I'm afraid im not really following what it is that LXD needs to change here?

Also, not sure if relevant, but using the user.* prefix is deprecated for cloud-init config and the current support keys start with cloud-init., see https://documentation.ubuntu.com/lxd/en/latest/reference/instance_options/#instance-options-cloud-init

holmanb commented 1 month ago

Thanks for the response @tomponline!

I'm afraid im not really following what it is that LXD needs to change here?

This is the offending line. See the commit on this branch for the change that I am proposing.

I'm happy to submit a PR for this, but we need to release a change in cloud-init first to accommodate this expectation. This is why I filed a bug report rather than just a PR - I want to make sure that the proposed solution is acceptable before moving forward it.

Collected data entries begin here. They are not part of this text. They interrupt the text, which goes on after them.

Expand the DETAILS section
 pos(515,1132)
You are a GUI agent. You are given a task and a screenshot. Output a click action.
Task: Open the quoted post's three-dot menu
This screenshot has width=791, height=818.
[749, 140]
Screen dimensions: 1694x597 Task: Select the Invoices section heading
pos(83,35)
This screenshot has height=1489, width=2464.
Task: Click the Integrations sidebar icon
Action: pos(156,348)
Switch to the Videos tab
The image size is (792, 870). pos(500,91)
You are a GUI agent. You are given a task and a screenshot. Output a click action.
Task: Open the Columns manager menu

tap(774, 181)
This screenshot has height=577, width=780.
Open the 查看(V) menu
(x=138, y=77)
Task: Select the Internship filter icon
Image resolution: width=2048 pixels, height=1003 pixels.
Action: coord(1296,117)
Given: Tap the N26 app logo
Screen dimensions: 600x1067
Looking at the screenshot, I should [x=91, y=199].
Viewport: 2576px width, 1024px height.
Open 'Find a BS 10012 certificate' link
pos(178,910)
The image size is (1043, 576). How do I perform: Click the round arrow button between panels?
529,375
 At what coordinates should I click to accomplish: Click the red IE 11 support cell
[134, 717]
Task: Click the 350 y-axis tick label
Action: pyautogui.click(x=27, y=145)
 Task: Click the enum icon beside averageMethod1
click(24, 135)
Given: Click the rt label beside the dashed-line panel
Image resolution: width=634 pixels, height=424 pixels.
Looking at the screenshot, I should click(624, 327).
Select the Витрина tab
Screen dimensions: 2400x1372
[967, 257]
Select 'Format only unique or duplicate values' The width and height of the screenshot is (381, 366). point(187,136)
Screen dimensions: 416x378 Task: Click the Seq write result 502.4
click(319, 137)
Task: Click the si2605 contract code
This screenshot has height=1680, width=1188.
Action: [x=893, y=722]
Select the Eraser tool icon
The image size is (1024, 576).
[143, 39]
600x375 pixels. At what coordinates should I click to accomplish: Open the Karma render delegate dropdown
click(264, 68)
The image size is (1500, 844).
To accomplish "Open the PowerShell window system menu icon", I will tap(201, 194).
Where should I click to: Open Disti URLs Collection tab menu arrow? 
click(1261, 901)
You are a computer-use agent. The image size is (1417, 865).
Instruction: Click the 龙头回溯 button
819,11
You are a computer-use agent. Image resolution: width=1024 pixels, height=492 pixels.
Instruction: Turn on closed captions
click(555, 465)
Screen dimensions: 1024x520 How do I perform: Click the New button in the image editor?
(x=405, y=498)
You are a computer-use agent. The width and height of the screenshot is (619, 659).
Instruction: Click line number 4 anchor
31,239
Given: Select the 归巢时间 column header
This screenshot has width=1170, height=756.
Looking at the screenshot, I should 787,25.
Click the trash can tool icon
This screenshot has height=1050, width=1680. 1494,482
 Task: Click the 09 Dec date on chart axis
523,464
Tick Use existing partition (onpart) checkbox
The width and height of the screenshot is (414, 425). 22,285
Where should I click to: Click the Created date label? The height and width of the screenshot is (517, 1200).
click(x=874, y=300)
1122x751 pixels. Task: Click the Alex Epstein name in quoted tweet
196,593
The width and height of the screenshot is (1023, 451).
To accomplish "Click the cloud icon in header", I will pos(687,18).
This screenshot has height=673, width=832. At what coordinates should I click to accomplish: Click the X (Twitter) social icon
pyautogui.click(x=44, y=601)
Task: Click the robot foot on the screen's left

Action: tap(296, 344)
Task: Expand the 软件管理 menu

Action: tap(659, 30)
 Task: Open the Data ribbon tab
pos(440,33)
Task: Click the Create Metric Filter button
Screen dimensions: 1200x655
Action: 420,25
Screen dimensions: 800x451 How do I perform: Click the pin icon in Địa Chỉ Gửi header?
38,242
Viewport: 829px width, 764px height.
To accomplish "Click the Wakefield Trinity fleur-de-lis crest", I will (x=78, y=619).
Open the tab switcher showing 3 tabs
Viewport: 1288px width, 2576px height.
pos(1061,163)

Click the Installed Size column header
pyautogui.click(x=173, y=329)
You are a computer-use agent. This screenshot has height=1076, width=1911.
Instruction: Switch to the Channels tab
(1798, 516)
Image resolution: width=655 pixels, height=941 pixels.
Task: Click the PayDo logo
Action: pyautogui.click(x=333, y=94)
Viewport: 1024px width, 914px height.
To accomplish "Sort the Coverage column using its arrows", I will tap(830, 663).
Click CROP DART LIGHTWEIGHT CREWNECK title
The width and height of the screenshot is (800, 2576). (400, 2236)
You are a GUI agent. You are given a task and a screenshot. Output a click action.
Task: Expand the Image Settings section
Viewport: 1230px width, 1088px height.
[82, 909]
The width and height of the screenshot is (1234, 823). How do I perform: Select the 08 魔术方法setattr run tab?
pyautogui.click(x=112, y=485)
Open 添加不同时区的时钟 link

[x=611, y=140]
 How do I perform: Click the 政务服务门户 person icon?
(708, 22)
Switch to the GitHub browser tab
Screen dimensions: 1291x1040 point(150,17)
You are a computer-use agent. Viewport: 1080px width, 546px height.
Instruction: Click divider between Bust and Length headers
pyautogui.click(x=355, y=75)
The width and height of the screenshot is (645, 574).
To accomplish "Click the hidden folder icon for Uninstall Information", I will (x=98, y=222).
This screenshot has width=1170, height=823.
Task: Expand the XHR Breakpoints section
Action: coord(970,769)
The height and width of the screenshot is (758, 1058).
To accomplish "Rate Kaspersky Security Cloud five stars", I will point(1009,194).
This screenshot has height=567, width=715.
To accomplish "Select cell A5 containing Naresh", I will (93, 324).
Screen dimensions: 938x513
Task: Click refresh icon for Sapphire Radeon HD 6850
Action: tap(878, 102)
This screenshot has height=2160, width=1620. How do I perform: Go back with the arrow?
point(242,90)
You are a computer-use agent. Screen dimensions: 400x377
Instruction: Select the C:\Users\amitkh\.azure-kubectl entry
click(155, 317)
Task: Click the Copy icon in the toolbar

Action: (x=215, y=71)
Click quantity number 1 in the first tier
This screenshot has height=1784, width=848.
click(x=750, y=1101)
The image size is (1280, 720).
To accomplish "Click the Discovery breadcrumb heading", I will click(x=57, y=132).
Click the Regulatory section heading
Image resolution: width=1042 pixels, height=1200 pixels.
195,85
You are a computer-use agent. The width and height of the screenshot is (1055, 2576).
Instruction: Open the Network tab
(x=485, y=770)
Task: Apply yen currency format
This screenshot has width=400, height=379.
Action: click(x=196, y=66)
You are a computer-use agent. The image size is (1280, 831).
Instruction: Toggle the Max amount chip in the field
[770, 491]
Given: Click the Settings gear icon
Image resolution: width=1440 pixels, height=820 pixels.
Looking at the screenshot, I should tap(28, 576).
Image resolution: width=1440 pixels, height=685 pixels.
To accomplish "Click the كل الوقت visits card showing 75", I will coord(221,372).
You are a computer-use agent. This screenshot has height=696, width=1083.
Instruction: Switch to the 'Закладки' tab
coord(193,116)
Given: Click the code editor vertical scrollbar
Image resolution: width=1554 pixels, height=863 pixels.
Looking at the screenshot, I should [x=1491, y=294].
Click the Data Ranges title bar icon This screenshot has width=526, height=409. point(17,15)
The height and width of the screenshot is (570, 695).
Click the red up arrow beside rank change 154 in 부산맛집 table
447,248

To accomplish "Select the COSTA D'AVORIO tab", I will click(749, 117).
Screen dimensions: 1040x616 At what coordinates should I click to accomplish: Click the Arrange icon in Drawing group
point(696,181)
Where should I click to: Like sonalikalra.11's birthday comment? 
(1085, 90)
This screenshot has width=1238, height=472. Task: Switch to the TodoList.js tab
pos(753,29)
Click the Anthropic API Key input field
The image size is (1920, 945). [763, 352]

Also, not sure if relevant, but using the user.* prefix is deprecated for cloud-init config and the current support keys start with cloud-init., see https://documentation.ubuntu.com/lxd/en/latest/reference/instance_options/#instance-options-cloud-init

The relevant key is user.meta-data, which wasn't actually deprecated (despite being used for exposing information to cloud-init just like the others):

$ lxc launch ubuntu:noble me -c cloud-init.meta-data=instance-'id: test_1'
Creating me
Error: Failed instance creation: Failed creating instance record: Unknown configuration key: cloud-init.meta-data
$ lxc launch ubuntu:noble me -c user.meta-data=instance-'id: test_1'
Creating me
Starting me                               

similarly:

$ lxc config set me user.meta-data=instance-'id: test_1'    
$ lxc config set me cloud-init.meta-data=instance-'id: test_1'
Error: Invalid config: Unknown configuration key: cloud-init.meta-data

If you want to deprecate the user.meta-data key as well for uniformity I could potentially make cloud-init support a new cloud-init.meta-data key while making this change. Let me know.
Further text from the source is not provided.